▶ _Supplied data_:
====
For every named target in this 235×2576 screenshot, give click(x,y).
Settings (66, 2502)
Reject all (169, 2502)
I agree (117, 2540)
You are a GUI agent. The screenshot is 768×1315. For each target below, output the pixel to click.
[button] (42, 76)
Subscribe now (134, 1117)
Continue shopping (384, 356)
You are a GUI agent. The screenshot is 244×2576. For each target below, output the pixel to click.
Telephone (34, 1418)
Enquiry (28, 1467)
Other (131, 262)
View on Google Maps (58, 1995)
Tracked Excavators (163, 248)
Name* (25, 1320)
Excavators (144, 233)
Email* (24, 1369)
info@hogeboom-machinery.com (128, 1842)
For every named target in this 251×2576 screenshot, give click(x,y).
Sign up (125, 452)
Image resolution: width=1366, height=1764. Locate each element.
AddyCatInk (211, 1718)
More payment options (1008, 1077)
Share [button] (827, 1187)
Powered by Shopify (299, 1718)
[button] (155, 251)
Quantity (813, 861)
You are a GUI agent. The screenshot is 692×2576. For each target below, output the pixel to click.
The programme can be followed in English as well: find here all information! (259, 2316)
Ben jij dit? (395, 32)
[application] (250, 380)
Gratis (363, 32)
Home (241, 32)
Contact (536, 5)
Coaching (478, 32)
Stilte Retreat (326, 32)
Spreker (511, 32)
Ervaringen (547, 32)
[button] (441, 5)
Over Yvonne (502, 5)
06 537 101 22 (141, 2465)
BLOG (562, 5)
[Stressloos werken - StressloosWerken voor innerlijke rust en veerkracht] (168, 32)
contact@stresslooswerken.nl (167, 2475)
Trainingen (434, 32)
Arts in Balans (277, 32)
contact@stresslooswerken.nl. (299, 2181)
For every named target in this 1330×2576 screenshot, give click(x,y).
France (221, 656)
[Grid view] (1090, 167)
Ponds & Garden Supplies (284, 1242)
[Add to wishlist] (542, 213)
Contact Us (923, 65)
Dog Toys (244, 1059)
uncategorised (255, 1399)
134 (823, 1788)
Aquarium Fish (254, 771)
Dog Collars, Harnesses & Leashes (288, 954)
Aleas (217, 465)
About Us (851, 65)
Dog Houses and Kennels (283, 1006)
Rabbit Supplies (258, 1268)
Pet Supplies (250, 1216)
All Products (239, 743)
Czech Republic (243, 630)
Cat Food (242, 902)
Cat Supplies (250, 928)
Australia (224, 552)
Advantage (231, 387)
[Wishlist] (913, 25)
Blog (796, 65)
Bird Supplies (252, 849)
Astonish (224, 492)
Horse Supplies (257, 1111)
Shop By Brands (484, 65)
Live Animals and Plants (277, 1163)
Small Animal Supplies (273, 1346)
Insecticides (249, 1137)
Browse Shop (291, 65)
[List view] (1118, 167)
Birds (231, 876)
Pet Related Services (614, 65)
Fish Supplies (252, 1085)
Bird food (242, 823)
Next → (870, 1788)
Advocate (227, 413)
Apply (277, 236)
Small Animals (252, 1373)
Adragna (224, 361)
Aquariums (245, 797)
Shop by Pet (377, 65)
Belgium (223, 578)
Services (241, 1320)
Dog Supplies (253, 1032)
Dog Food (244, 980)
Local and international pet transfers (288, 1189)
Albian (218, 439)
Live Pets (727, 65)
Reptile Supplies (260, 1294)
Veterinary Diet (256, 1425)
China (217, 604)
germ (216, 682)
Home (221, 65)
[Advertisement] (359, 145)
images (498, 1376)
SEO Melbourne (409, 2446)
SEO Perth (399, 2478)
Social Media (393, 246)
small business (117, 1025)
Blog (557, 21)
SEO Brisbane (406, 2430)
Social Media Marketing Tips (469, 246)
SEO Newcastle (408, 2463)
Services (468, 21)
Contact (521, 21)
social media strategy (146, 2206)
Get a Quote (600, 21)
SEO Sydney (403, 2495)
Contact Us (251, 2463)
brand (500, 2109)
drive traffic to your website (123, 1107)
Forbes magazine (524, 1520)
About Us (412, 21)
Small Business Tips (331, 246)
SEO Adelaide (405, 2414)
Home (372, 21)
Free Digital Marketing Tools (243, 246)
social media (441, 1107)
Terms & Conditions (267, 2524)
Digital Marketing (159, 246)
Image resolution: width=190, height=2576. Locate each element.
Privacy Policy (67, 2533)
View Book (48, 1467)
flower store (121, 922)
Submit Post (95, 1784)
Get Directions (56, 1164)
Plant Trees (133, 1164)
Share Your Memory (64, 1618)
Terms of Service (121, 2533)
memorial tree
====
▶ _Task requirements_:
Each line from the top of the material above through the line with "[Wishlist] (913, 25)" must be echoed exactly, and no other line.

▶ _Your solution_:
For every named target in this 235×2576 screenshot, give click(x,y).
Settings (66, 2502)
Reject all (169, 2502)
I agree (117, 2540)
You are a GUI agent. The screenshot is 768×1315. For each target below, output the pixel to click.
[button] (42, 76)
Subscribe now (134, 1117)
Continue shopping (384, 356)
You are a GUI agent. The screenshot is 244×2576. For each target below, output the pixel to click.
Telephone (34, 1418)
Enquiry (28, 1467)
Other (131, 262)
View on Google Maps (58, 1995)
Tracked Excavators (163, 248)
Name* (25, 1320)
Excavators (144, 233)
Email* (24, 1369)
info@hogeboom-machinery.com (128, 1842)
For every named target in this 251×2576 screenshot, give click(x,y).
Sign up (125, 452)
Image resolution: width=1366, height=1764. Locate each element.
AddyCatInk (211, 1718)
More payment options (1008, 1077)
Share [button] (827, 1187)
Powered by Shopify (299, 1718)
[button] (155, 251)
Quantity (813, 861)
You are a GUI agent. The screenshot is 692×2576. For each target below, output the pixel to click.
The programme can be followed in English as well: find here all information! (259, 2316)
Ben jij dit? (395, 32)
[application] (250, 380)
Gratis (363, 32)
Home (241, 32)
Contact (536, 5)
Coaching (478, 32)
Stilte Retreat (326, 32)
Spreker (511, 32)
Ervaringen (547, 32)
[button] (441, 5)
Over Yvonne (502, 5)
06 537 101 22 (141, 2465)
BLOG (562, 5)
[Stressloos werken - StressloosWerken voor innerlijke rust en veerkracht] (168, 32)
contact@stresslooswerken.nl (167, 2475)
Trainingen (434, 32)
Arts in Balans (277, 32)
contact@stresslooswerken.nl. (299, 2181)
For every named target in this 1330×2576 screenshot, give click(x,y).
France (221, 656)
[Grid view] (1090, 167)
Ponds & Garden Supplies (284, 1242)
[Add to wishlist] (542, 213)
Contact Us (923, 65)
Dog Toys (244, 1059)
uncategorised (255, 1399)
134 (823, 1788)
Aquarium Fish (254, 771)
Dog Collars, Harnesses & Leashes (288, 954)
Aleas (217, 465)
About Us (851, 65)
Dog Houses and Kennels (283, 1006)
Rabbit Supplies (258, 1268)
Pet Supplies (250, 1216)
All Products (239, 743)
Czech Republic (243, 630)
Cat Food (242, 902)
Cat Supplies (250, 928)
Australia (224, 552)
Advantage (231, 387)
[Wishlist] (913, 25)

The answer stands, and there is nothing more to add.